**Work instructions:** Only the lines from the one containing "Where should I" to the end of the records belong in the copy. Reproduce them word for word and drop the pictures.
──────
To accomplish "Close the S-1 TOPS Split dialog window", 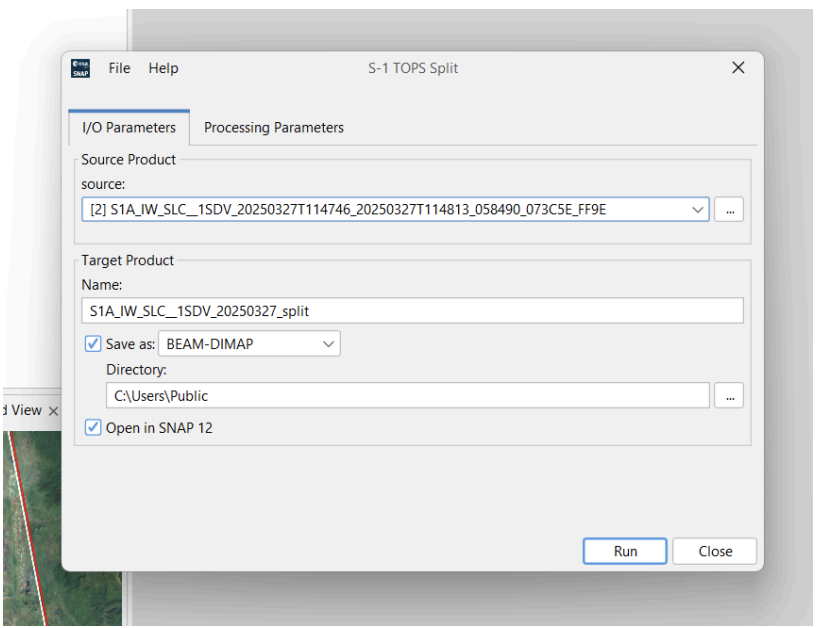I will [738, 68].
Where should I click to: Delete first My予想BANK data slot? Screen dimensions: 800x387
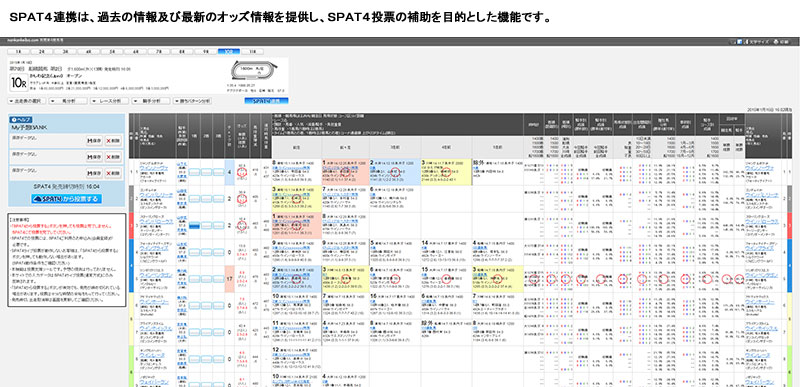113,141
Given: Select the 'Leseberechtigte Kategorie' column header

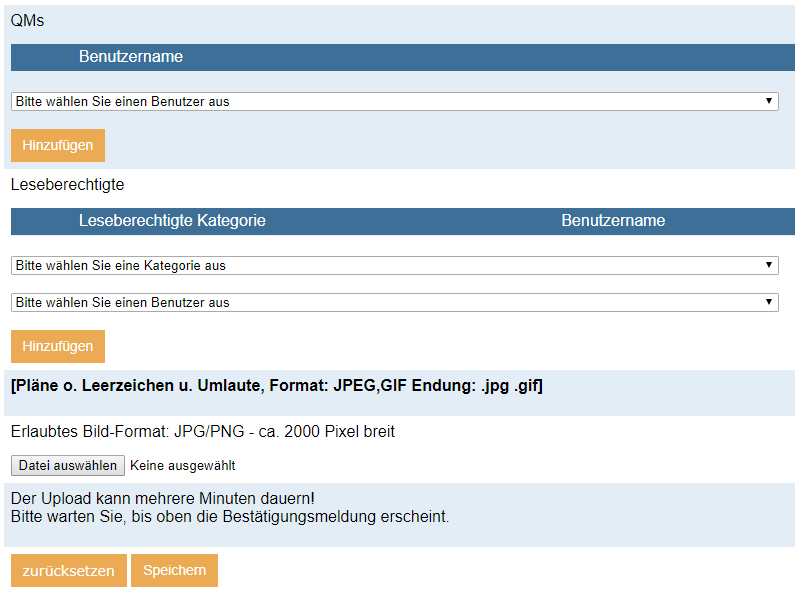Looking at the screenshot, I should (x=172, y=221).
──────
**Exercise response:**
Where should I click to: Delete first My予想BANK data slot? Screen dimensions: 800x387
113,141
Given: Select the 'Leseberechtigte Kategorie' column header

Looking at the screenshot, I should (x=172, y=221).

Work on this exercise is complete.